Chennai: 08/03/2013: The Hindu: oeb: Book Review Column: Titale: Asian Rivalries. Conflict, Escalation, and Limitations on Two-Level Games. Author: Sumit Ganguly and William R. Thompson.

Chennai: 08/03/2013: The Hindu: oeb: Book Review Column: Titale: Asian Rivalries. Conflict, Escalation, and Limitations on Two-Level Games. Author: Sumit Ganguly and William R. Thompson.

Professor Sumit Ganguly is no stranger to scholars on and in South Asia. He has authored, co-authored and co-edited over a dozen books on different issues of South Asian security, mostly India-Pakistan and Kashmir. Professor William Thompson is equally well-known for his works in tracking long-term patterns of change in international systems. He has authored and co-authored over two-dozen books on international politics. They come together in this book project to understand enduring rivalries amongst Asian powers and to initiate research towards building a theory of rivalry that can predict trends of escalation and de-escalation. The book also seeks to examine the relevance of Robert Putnam’s famous two-level game theory in predicting trends in Asian rivalries.

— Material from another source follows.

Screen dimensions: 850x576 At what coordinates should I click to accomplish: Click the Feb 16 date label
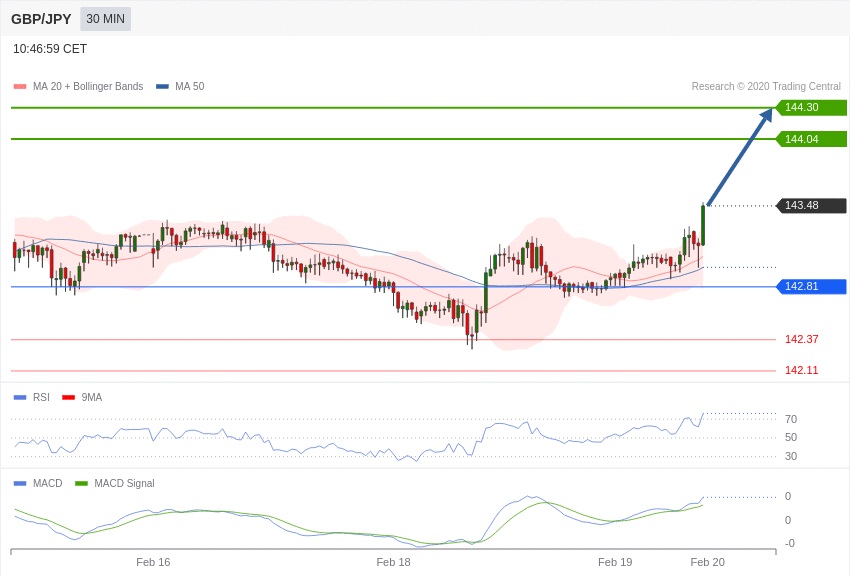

At the very outset, the editors define rivalry as inter-state relationship “characterised by hostility, threat perception, and mistrust” where mutual interpretation of each other’s behaviour remains vulnerable to multiple political processes. These include (a) factional foreign policies involving competing domestic groups developing alternative foreign policies; (b) rivalry outbidding where factions agree on who is external enemy but compete in outlining tougher-than-thou policies; (c) diversion tactics of domestic leaders using external threats to distract attention from internal failures; (d) inter-departmental politics reflecting the tug-of-war amongst organisational interest; and (e) threat inflation where leaders exaggerate threats to gain domestic support for expanded foreign policy or higher defence expenditures.

This research design is chosen for two reasons. First, Asia not only contains largest populations but has become so central to the global economic system. Second, rivalries have been the main vehicle of interstate conflicts in Asia and can provide an ideal tool to predict their future. But in face of dozens of rivalries across Asia, the book selects only seven rivalries that the editors believe to be most enduring, resilient, and influential. Predictably, five of these rivalries involve China that lies at the centre of Asian rivalries with “most rivalry experience” and “with rivalries connections to South Asia, Southeast Asia, and East Asia.” In addition to China’s rivalries with the U.S., Russia, India, Vietnam, Taiwan, the book examines two critical dyads of two-Koreas and India-Pakistan.

China at the centre

Andrew Scobell, who examines Asia’s most visible rivalry between China and Taiwan, finds it most inexplicable. The balance of power is so very lopsided that it does not ideally deserve to be treated as serious rivalry except that mere existence of Taiwan hits very hard at the domestic and international legitimacy of Communist Party’s rule over mainland China. Moreover, Taiwan has unleashed a process of democratisation to deal with the unprecedented rise of China, thereby shifting their contest from territory to identity. Besides, this rivalry becomes potent given the interest and interventions by several Western powers, especially the United States. Indeed, Taiwan seems to be the most dominant part of the larger China-U.S. rivalry examined by Lyle Goldstein. This is especially so because unlike other contentious issues in China-U.S. rivalry, China’s response with regard to Taiwan remains extremely emotive and therefore threatening.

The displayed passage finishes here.